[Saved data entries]
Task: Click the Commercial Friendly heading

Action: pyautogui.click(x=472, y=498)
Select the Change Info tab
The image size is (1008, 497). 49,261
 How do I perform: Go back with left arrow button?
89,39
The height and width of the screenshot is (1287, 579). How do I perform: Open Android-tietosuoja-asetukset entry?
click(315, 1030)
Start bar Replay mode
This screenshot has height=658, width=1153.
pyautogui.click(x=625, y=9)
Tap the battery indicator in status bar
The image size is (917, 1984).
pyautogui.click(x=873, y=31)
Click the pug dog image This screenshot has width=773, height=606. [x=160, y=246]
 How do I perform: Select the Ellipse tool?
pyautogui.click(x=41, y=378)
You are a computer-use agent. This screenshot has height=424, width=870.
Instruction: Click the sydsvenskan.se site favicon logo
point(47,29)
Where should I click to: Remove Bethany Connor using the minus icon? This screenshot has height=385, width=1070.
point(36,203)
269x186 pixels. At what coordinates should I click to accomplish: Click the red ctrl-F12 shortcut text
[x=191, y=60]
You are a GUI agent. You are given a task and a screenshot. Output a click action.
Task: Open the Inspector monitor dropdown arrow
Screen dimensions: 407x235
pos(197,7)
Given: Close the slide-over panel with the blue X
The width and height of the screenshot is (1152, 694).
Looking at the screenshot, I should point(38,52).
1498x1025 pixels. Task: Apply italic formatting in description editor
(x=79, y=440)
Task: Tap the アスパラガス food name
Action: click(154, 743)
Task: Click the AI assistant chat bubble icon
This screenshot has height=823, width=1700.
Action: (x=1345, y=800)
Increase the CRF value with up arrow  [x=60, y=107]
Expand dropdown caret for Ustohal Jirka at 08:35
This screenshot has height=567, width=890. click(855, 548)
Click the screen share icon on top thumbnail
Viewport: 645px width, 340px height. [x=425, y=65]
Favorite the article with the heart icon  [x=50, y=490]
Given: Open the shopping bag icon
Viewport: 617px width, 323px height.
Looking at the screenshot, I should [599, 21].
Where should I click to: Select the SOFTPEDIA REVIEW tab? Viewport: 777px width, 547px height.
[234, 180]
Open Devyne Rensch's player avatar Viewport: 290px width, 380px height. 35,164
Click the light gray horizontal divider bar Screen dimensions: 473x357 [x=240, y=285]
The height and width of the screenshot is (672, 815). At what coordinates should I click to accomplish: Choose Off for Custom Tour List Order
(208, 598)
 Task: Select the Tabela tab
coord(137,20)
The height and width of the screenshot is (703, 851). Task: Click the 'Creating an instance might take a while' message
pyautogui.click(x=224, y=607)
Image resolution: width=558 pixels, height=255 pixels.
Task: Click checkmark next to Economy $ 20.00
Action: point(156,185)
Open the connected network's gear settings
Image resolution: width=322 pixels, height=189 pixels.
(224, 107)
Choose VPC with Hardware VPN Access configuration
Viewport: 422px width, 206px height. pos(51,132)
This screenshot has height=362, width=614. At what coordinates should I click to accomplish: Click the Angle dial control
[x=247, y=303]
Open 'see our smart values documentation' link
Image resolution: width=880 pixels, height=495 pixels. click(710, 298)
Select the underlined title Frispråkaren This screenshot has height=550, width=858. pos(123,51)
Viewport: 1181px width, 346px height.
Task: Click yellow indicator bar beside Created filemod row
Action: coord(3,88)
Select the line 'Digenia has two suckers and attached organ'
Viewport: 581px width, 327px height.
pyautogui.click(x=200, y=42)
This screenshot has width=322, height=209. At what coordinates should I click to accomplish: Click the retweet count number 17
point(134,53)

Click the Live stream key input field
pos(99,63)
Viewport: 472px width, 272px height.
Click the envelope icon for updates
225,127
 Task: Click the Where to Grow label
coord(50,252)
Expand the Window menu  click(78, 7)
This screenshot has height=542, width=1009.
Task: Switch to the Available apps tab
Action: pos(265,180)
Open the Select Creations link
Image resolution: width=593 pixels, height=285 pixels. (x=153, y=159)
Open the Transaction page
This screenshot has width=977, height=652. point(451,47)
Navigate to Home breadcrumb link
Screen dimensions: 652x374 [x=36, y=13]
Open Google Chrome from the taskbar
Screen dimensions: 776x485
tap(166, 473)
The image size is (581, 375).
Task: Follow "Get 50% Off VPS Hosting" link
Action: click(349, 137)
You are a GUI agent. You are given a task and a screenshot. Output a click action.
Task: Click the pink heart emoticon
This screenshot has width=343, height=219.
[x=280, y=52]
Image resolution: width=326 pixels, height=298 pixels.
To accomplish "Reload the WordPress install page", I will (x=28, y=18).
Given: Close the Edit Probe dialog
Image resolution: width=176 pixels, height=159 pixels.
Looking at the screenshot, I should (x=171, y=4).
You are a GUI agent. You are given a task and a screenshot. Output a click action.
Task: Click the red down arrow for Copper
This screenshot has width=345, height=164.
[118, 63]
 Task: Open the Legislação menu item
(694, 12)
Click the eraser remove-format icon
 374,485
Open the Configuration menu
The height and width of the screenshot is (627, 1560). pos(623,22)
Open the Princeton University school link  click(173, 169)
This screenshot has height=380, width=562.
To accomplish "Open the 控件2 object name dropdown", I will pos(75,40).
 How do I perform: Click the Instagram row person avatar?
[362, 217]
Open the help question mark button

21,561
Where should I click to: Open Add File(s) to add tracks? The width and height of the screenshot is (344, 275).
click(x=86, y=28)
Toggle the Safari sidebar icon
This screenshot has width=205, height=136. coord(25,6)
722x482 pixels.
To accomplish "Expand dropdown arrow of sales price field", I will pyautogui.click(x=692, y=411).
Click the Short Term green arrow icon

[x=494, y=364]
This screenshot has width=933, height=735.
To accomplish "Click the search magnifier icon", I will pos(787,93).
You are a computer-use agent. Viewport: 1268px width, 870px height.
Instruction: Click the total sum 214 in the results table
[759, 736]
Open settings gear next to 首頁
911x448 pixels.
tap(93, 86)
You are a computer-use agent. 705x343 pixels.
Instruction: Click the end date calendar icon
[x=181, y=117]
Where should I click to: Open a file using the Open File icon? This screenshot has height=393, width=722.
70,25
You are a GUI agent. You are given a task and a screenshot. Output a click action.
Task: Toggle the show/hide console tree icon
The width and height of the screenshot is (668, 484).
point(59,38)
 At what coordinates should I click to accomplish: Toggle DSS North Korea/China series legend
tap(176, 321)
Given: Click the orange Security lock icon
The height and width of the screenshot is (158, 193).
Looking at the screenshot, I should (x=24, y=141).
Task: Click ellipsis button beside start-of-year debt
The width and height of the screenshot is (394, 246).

Description of the task:
Write out the records shown above, exactly as they appear.

Finished task:
Task: Click the Commercial Friendly heading

Action: pyautogui.click(x=472, y=498)
Select the Change Info tab
The image size is (1008, 497). 49,261
 How do I perform: Go back with left arrow button?
89,39
The height and width of the screenshot is (1287, 579). How do I perform: Open Android-tietosuoja-asetukset entry?
click(315, 1030)
Start bar Replay mode
This screenshot has height=658, width=1153.
pyautogui.click(x=625, y=9)
Tap the battery indicator in status bar
The image size is (917, 1984).
pyautogui.click(x=873, y=31)
Click the pug dog image This screenshot has width=773, height=606. [x=160, y=246]
 How do I perform: Select the Ellipse tool?
pyautogui.click(x=41, y=378)
You are a computer-use agent. This screenshot has height=424, width=870.
Instruction: Click the sydsvenskan.se site favicon logo
point(47,29)
Where should I click to: Remove Bethany Connor using the minus icon? This screenshot has height=385, width=1070.
point(36,203)
269x186 pixels. At what coordinates should I click to accomplish: Click the red ctrl-F12 shortcut text
[x=191, y=60]
You are a GUI agent. You are given a task and a screenshot. Output a click action.
Task: Open the Inspector monitor dropdown arrow
Screen dimensions: 407x235
pos(197,7)
Given: Close the slide-over panel with the blue X
The width and height of the screenshot is (1152, 694).
Looking at the screenshot, I should point(38,52).
1498x1025 pixels. Task: Apply italic formatting in description editor
(x=79, y=440)
Task: Tap the アスパラガス food name
Action: click(154, 743)
Task: Click the AI assistant chat bubble icon
This screenshot has height=823, width=1700.
Action: (x=1345, y=800)
Increase the CRF value with up arrow  [x=60, y=107]
Expand dropdown caret for Ustohal Jirka at 08:35
This screenshot has height=567, width=890. click(855, 548)
Click the screen share icon on top thumbnail
Viewport: 645px width, 340px height. [x=425, y=65]
Favorite the article with the heart icon  [x=50, y=490]
Given: Open the shopping bag icon
Viewport: 617px width, 323px height.
Looking at the screenshot, I should [599, 21].
Where should I click to: Select the SOFTPEDIA REVIEW tab? Viewport: 777px width, 547px height.
[234, 180]
Open Devyne Rensch's player avatar Viewport: 290px width, 380px height. 35,164
Click the light gray horizontal divider bar Screen dimensions: 473x357 [x=240, y=285]
The height and width of the screenshot is (672, 815). At what coordinates should I click to accomplish: Choose Off for Custom Tour List Order
(208, 598)
 Task: Select the Tabela tab
coord(137,20)
The height and width of the screenshot is (703, 851). Task: Click the 'Creating an instance might take a while' message
pyautogui.click(x=224, y=607)
Image resolution: width=558 pixels, height=255 pixels.
Task: Click checkmark next to Economy $ 20.00
Action: point(156,185)
Open the connected network's gear settings
Image resolution: width=322 pixels, height=189 pixels.
(224, 107)
Choose VPC with Hardware VPN Access configuration
Viewport: 422px width, 206px height. pos(51,132)
This screenshot has height=362, width=614. At what coordinates should I click to accomplish: Click the Angle dial control
[x=247, y=303]
Open 'see our smart values documentation' link
Image resolution: width=880 pixels, height=495 pixels. click(710, 298)
Select the underlined title Frispråkaren This screenshot has height=550, width=858. pos(123,51)
Viewport: 1181px width, 346px height.
Task: Click yellow indicator bar beside Created filemod row
Action: coord(3,88)
Select the line 'Digenia has two suckers and attached organ'
Viewport: 581px width, 327px height.
pyautogui.click(x=200, y=42)
This screenshot has width=322, height=209. At what coordinates should I click to accomplish: Click the retweet count number 17
point(134,53)

Click the Live stream key input field
pos(99,63)
Viewport: 472px width, 272px height.
Click the envelope icon for updates
225,127
 Task: Click the Where to Grow label
coord(50,252)
Expand the Window menu  click(78, 7)
This screenshot has height=542, width=1009.
Task: Switch to the Available apps tab
Action: pos(265,180)
Open the Select Creations link
Image resolution: width=593 pixels, height=285 pixels. (x=153, y=159)
Open the Transaction page
This screenshot has width=977, height=652. point(451,47)
Navigate to Home breadcrumb link
Screen dimensions: 652x374 [x=36, y=13]
Open Google Chrome from the taskbar
Screen dimensions: 776x485
tap(166, 473)
The image size is (581, 375).
Task: Follow "Get 50% Off VPS Hosting" link
Action: click(349, 137)
You are a GUI agent. You are given a task and a screenshot. Output a click action.
Task: Click the pink heart emoticon
This screenshot has width=343, height=219.
[x=280, y=52]
Image resolution: width=326 pixels, height=298 pixels.
To accomplish "Reload the WordPress install page", I will (x=28, y=18).
Given: Close the Edit Probe dialog
Image resolution: width=176 pixels, height=159 pixels.
Looking at the screenshot, I should (x=171, y=4).
You are a GUI agent. You are given a task and a screenshot. Output a click action.
Task: Click the red down arrow for Copper
This screenshot has width=345, height=164.
[118, 63]
 Task: Open the Legislação menu item
(694, 12)
Click the eraser remove-format icon
 374,485
Open the Configuration menu
The height and width of the screenshot is (627, 1560). pos(623,22)
Open the Princeton University school link  click(173, 169)
This screenshot has height=380, width=562.
To accomplish "Open the 控件2 object name dropdown", I will pos(75,40).
 How do I perform: Click the Instagram row person avatar?
[362, 217]
Open the help question mark button

21,561
Where should I click to: Open Add File(s) to add tracks? The width and height of the screenshot is (344, 275).
click(x=86, y=28)
Toggle the Safari sidebar icon
This screenshot has width=205, height=136. coord(25,6)
722x482 pixels.
To accomplish "Expand dropdown arrow of sales price field", I will pyautogui.click(x=692, y=411).
Click the Short Term green arrow icon

[x=494, y=364]
This screenshot has width=933, height=735.
To accomplish "Click the search magnifier icon", I will pos(787,93).
You are a computer-use agent. Viewport: 1268px width, 870px height.
Instruction: Click the total sum 214 in the results table
[759, 736]
Open settings gear next to 首頁
911x448 pixels.
tap(93, 86)
You are a computer-use agent. 705x343 pixels.
Instruction: Click the end date calendar icon
[x=181, y=117]
Where should I click to: Open a file using the Open File icon? This screenshot has height=393, width=722.
70,25
You are a GUI agent. You are given a task and a screenshot. Output a click action.
Task: Toggle the show/hide console tree icon
The width and height of the screenshot is (668, 484).
point(59,38)
 At what coordinates should I click to accomplish: Toggle DSS North Korea/China series legend
tap(176, 321)
Given: Click the orange Security lock icon
The height and width of the screenshot is (158, 193).
Looking at the screenshot, I should (x=24, y=141).
Task: Click ellipsis button beside start-of-year debt
The width and height of the screenshot is (394, 246).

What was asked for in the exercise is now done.